According to the March of Dimes, preterm birth is the leading cause of newborn death in the U.S. More than half a million babies are born prematurely each year. In California, more than 58,000 babies are born prematurely annually.

This time around, Kough again found herself at the NICU undergoing an emergency C-section. Underdeveloped because of his premature birth, Eli spent 68 days in the NICU and learned functions most full-term babies gain during the 36th week of pregnancy, such as sucking, swallowing and breathing simultaneously. He also received three blood transfusions during his stay at the hospital.

“It was the scariest experience of my life,” said Kough, who later became a March of Dimes Ambassador – a first among El Camino NICU families – to help her cope with the loss of Ty and help others. “I couldn’t help but have flashbacks from my previous experience.”

Kough said it was the hospital’s NICU staff that made the ultimate difference for her family. She noted that the unit’s medical professionals – from nurses to doctors and everyone in between – remained patient and compassionate with her, despite facing a barrage of medical questions and other expressed concerns.

“I don’t know how I would’ve made it out of there sanely without them,” Kough said of the hospital’s NICU staff. “You go into it thinking, ‘How can I ever leave and go home to sleep?’ … They treat you like a human being. That’s exactly what you need in that situation.”
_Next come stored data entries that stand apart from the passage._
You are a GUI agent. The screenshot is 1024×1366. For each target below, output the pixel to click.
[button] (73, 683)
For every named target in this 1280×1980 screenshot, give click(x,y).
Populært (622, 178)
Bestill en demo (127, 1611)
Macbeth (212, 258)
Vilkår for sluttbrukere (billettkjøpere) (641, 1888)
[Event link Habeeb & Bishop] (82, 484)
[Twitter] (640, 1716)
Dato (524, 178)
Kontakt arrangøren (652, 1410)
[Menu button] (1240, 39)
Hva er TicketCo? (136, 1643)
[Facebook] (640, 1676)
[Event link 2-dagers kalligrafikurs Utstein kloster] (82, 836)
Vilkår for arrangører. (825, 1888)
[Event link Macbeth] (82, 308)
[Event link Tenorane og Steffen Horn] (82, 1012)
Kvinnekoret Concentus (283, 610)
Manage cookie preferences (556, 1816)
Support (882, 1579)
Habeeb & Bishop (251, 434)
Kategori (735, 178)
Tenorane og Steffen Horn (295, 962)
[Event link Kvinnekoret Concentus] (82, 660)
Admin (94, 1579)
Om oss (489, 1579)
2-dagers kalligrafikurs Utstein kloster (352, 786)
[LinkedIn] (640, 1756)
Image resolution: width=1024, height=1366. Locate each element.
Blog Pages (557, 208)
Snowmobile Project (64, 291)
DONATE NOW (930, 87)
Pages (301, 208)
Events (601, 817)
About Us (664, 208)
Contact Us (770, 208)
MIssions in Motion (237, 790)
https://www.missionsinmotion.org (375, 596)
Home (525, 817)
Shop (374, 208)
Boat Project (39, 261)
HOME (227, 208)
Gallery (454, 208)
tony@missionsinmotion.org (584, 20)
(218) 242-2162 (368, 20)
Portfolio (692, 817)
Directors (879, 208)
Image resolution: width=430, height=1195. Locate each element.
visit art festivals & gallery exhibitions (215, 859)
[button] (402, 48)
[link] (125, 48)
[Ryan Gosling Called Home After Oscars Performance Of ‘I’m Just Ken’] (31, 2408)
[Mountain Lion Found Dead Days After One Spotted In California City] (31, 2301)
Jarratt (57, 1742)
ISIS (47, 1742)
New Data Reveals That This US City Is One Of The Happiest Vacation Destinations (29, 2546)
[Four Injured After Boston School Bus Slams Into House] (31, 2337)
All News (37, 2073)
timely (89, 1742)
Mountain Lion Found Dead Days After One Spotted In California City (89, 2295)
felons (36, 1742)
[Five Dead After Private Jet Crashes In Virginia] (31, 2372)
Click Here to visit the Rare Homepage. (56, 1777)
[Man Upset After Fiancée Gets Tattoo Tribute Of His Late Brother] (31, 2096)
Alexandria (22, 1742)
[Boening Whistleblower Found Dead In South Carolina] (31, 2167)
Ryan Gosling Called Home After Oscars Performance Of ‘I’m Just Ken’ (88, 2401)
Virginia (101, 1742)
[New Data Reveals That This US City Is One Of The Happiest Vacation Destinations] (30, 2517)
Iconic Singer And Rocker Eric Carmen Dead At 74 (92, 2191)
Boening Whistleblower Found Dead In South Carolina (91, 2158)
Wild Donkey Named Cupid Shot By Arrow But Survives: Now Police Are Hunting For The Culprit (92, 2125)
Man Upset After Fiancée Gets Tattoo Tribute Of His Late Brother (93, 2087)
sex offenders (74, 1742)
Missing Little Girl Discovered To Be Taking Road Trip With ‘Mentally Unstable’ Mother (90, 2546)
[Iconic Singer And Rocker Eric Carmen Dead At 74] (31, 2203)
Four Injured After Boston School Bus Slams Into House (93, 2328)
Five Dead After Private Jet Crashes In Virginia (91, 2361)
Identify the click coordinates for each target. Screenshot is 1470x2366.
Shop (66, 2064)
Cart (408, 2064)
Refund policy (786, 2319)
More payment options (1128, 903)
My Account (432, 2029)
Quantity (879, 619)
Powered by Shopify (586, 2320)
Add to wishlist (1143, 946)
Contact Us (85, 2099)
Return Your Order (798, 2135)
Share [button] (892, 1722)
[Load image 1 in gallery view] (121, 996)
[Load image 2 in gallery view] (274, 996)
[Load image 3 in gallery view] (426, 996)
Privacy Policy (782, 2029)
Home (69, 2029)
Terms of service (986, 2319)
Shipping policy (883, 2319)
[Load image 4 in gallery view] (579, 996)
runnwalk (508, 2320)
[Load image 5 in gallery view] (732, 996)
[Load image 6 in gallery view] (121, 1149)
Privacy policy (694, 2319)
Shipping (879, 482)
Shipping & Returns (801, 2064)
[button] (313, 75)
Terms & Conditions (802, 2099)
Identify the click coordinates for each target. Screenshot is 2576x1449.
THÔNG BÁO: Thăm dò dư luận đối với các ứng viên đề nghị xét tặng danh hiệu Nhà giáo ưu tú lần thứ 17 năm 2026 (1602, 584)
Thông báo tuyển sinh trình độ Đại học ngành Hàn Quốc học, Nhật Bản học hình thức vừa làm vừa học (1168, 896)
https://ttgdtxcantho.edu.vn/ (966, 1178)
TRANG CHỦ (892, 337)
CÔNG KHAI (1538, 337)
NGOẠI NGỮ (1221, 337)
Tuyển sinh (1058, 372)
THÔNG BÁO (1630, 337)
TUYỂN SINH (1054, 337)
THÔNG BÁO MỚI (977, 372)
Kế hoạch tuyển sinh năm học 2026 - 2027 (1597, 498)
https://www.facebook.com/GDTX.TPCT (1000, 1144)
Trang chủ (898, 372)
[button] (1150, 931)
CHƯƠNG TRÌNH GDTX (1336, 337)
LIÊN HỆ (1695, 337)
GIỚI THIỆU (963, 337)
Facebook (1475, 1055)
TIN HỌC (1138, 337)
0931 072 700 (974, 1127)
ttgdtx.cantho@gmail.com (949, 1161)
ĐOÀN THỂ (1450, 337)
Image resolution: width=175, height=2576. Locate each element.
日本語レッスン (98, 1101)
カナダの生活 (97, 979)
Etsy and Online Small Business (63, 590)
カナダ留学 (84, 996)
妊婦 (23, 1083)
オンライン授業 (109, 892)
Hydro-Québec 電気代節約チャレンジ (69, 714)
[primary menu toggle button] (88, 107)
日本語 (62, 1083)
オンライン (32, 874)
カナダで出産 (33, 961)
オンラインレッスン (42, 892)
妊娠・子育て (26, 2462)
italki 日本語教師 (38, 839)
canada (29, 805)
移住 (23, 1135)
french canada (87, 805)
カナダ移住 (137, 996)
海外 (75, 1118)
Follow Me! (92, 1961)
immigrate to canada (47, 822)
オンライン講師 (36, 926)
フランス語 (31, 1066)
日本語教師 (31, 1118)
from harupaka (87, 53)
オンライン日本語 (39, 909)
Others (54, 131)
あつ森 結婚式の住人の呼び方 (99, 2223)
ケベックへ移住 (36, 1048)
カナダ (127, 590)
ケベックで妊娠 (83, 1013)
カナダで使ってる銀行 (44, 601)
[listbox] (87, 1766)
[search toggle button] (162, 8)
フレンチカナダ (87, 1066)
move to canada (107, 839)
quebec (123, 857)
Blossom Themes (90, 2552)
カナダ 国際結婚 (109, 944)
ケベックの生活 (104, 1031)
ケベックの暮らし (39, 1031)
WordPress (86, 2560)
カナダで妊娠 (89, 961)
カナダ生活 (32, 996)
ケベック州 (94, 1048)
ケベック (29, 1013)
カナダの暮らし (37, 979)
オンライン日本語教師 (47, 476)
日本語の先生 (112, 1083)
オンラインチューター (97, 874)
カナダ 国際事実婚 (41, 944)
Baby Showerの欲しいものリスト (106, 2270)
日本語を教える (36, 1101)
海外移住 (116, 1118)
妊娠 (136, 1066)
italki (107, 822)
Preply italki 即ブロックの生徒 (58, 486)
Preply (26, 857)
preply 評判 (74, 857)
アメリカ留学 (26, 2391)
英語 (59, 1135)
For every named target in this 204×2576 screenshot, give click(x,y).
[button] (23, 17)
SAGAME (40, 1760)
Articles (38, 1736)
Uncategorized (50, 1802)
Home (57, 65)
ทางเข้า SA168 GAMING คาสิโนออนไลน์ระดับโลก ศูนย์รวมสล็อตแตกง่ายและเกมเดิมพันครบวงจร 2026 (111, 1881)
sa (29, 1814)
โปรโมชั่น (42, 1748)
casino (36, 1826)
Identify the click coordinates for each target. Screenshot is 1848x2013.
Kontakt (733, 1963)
“It’s a lot of conversations and a lot of repeating,” added Charles regarding handling patients and family members in the NICU. “I often remind them that we will have the same conversation a lot of times, and that’s OK. … I always tell people that we’re here to help them exhale.”

These days, Kough said, Eli is “thriving like any 17-month-old.” Kough now visits the NICU on occasion with Eli and said she’s always welcomed “with open arms and a ‘please come in.’”

Lifelong bonds

Charles noted that experiences like Kough’s often have an effect on her and her staff. At times, it’s not just the mothers and fathers who shed tears, but the staff’s nurses and physicians as well. On countless occasions, Charles said she’s seen doctors stay up all night tending to struggling babies. Those experiences, she added, create lifelong bonds between her staff and the families they serve.

“It’s not everyone’s cup of tea, and that’s OK, but the people who do it are extremely passionate about it,” she said. “It’s extremely rewarding to our staff to see that they make a difference. We are a part of those families for the rest of their lives. … We’re here for any baby.”